TASK DETAILS. Once the records below have been read, copy them all out exactly.

[SUPPLIED DATA — start]

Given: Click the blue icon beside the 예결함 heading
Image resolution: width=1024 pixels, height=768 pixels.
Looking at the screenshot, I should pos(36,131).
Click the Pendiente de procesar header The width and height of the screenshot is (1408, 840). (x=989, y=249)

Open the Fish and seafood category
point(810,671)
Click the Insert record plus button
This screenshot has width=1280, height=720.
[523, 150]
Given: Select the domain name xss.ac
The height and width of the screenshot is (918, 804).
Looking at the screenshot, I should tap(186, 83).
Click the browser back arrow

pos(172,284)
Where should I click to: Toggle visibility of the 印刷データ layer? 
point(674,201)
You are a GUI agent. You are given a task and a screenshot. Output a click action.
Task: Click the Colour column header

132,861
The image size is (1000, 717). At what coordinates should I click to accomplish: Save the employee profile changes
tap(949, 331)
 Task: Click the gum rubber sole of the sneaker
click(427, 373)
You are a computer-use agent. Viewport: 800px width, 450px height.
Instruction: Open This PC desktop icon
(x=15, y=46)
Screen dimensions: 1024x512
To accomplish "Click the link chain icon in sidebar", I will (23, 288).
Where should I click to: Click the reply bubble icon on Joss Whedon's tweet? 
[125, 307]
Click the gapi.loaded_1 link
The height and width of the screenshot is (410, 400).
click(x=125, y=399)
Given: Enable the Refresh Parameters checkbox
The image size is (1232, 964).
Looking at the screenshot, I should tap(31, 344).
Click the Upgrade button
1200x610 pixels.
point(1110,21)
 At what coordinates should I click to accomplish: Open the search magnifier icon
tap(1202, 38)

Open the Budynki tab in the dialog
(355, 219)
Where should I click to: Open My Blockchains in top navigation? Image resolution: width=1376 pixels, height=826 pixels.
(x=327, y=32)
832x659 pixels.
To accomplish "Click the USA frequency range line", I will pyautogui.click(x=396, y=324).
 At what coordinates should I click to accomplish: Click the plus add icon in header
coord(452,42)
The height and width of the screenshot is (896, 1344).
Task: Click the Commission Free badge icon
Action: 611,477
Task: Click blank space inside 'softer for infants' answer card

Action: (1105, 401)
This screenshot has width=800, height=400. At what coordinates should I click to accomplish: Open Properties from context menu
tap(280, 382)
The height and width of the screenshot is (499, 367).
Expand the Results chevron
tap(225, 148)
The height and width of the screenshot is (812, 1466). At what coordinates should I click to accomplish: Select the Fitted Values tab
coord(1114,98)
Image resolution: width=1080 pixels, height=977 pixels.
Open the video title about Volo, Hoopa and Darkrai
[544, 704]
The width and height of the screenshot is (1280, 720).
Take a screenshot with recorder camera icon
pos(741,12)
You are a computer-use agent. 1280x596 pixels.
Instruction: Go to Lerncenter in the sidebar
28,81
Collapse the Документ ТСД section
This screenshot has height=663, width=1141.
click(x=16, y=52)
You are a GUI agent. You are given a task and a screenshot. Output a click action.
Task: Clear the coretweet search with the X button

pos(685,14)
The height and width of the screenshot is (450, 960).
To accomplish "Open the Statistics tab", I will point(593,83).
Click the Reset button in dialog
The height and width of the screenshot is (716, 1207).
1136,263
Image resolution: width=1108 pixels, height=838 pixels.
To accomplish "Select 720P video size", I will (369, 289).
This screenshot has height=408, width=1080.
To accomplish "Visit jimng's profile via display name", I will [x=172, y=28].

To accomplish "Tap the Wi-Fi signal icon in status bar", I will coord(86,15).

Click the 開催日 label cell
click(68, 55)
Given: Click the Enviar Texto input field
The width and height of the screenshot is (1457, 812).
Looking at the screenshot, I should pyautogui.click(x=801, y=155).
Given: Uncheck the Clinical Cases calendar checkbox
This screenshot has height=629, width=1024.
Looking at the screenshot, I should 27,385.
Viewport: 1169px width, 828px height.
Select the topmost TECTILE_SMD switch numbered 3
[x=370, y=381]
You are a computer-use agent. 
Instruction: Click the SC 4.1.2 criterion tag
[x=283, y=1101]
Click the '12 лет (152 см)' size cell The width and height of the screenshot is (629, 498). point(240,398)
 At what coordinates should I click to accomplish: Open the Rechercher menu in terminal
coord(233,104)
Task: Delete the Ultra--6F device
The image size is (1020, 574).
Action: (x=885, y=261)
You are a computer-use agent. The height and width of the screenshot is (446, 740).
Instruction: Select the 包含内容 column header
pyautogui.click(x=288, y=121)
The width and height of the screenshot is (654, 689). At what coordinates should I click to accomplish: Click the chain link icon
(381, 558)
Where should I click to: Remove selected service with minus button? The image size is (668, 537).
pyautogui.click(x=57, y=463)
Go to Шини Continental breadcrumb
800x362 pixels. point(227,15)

[SUPPLIED DATA — finish]

EXERCISE RESPONSE.
Given: Click the blue icon beside the 예결함 heading
Image resolution: width=1024 pixels, height=768 pixels.
Looking at the screenshot, I should pos(36,131).
Click the Pendiente de procesar header The width and height of the screenshot is (1408, 840). (x=989, y=249)

Open the Fish and seafood category
point(810,671)
Click the Insert record plus button
This screenshot has width=1280, height=720.
[523, 150]
Given: Select the domain name xss.ac
The height and width of the screenshot is (918, 804).
Looking at the screenshot, I should tap(186, 83).
Click the browser back arrow

pos(172,284)
Where should I click to: Toggle visibility of the 印刷データ layer? 
point(674,201)
You are a GUI agent. You are given a task and a screenshot. Output a click action.
Task: Click the Colour column header

132,861
The image size is (1000, 717). At what coordinates should I click to accomplish: Save the employee profile changes
tap(949, 331)
 Task: Click the gum rubber sole of the sneaker
click(427, 373)
You are a computer-use agent. Viewport: 800px width, 450px height.
Instruction: Open This PC desktop icon
(x=15, y=46)
Screen dimensions: 1024x512
To accomplish "Click the link chain icon in sidebar", I will (23, 288).
Where should I click to: Click the reply bubble icon on Joss Whedon's tweet? 
[125, 307]
Click the gapi.loaded_1 link
The height and width of the screenshot is (410, 400).
click(x=125, y=399)
Given: Enable the Refresh Parameters checkbox
The image size is (1232, 964).
Looking at the screenshot, I should tap(31, 344).
Click the Upgrade button
1200x610 pixels.
point(1110,21)
 At what coordinates should I click to accomplish: Open the search magnifier icon
tap(1202, 38)

Open the Budynki tab in the dialog
(355, 219)
Where should I click to: Open My Blockchains in top navigation? Image resolution: width=1376 pixels, height=826 pixels.
(x=327, y=32)
832x659 pixels.
To accomplish "Click the USA frequency range line", I will pyautogui.click(x=396, y=324).
 At what coordinates should I click to accomplish: Click the plus add icon in header
coord(452,42)
The height and width of the screenshot is (896, 1344).
Task: Click the Commission Free badge icon
Action: 611,477
Task: Click blank space inside 'softer for infants' answer card

Action: (1105, 401)
This screenshot has width=800, height=400. At what coordinates should I click to accomplish: Open Properties from context menu
tap(280, 382)
The height and width of the screenshot is (499, 367).
Expand the Results chevron
tap(225, 148)
The height and width of the screenshot is (812, 1466). At what coordinates should I click to accomplish: Select the Fitted Values tab
coord(1114,98)
Image resolution: width=1080 pixels, height=977 pixels.
Open the video title about Volo, Hoopa and Darkrai
[544, 704]
The width and height of the screenshot is (1280, 720).
Take a screenshot with recorder camera icon
pos(741,12)
You are a computer-use agent. 1280x596 pixels.
Instruction: Go to Lerncenter in the sidebar
28,81
Collapse the Документ ТСД section
This screenshot has height=663, width=1141.
click(x=16, y=52)
You are a GUI agent. You are given a task and a screenshot. Output a click action.
Task: Clear the coretweet search with the X button

pos(685,14)
The height and width of the screenshot is (450, 960).
To accomplish "Open the Statistics tab", I will point(593,83).
Click the Reset button in dialog
The height and width of the screenshot is (716, 1207).
1136,263
Image resolution: width=1108 pixels, height=838 pixels.
To accomplish "Select 720P video size", I will (369, 289).
This screenshot has height=408, width=1080.
To accomplish "Visit jimng's profile via display name", I will [x=172, y=28].

To accomplish "Tap the Wi-Fi signal icon in status bar", I will coord(86,15).

Click the 開催日 label cell
click(68, 55)
Given: Click the Enviar Texto input field
The width and height of the screenshot is (1457, 812).
Looking at the screenshot, I should pyautogui.click(x=801, y=155).
Given: Uncheck the Clinical Cases calendar checkbox
This screenshot has height=629, width=1024.
Looking at the screenshot, I should 27,385.
Viewport: 1169px width, 828px height.
Select the topmost TECTILE_SMD switch numbered 3
[x=370, y=381]
You are a computer-use agent. 
Instruction: Click the SC 4.1.2 criterion tag
[x=283, y=1101]
Click the '12 лет (152 см)' size cell The width and height of the screenshot is (629, 498). point(240,398)
 At what coordinates should I click to accomplish: Open the Rechercher menu in terminal
coord(233,104)
Task: Delete the Ultra--6F device
The image size is (1020, 574).
Action: (x=885, y=261)
You are a computer-use agent. The height and width of the screenshot is (446, 740).
Instruction: Select the 包含内容 column header
pyautogui.click(x=288, y=121)
The width and height of the screenshot is (654, 689). At what coordinates should I click to accomplish: Click the chain link icon
(381, 558)
Where should I click to: Remove selected service with minus button? The image size is (668, 537).
pyautogui.click(x=57, y=463)
Go to Шини Continental breadcrumb
800x362 pixels. point(227,15)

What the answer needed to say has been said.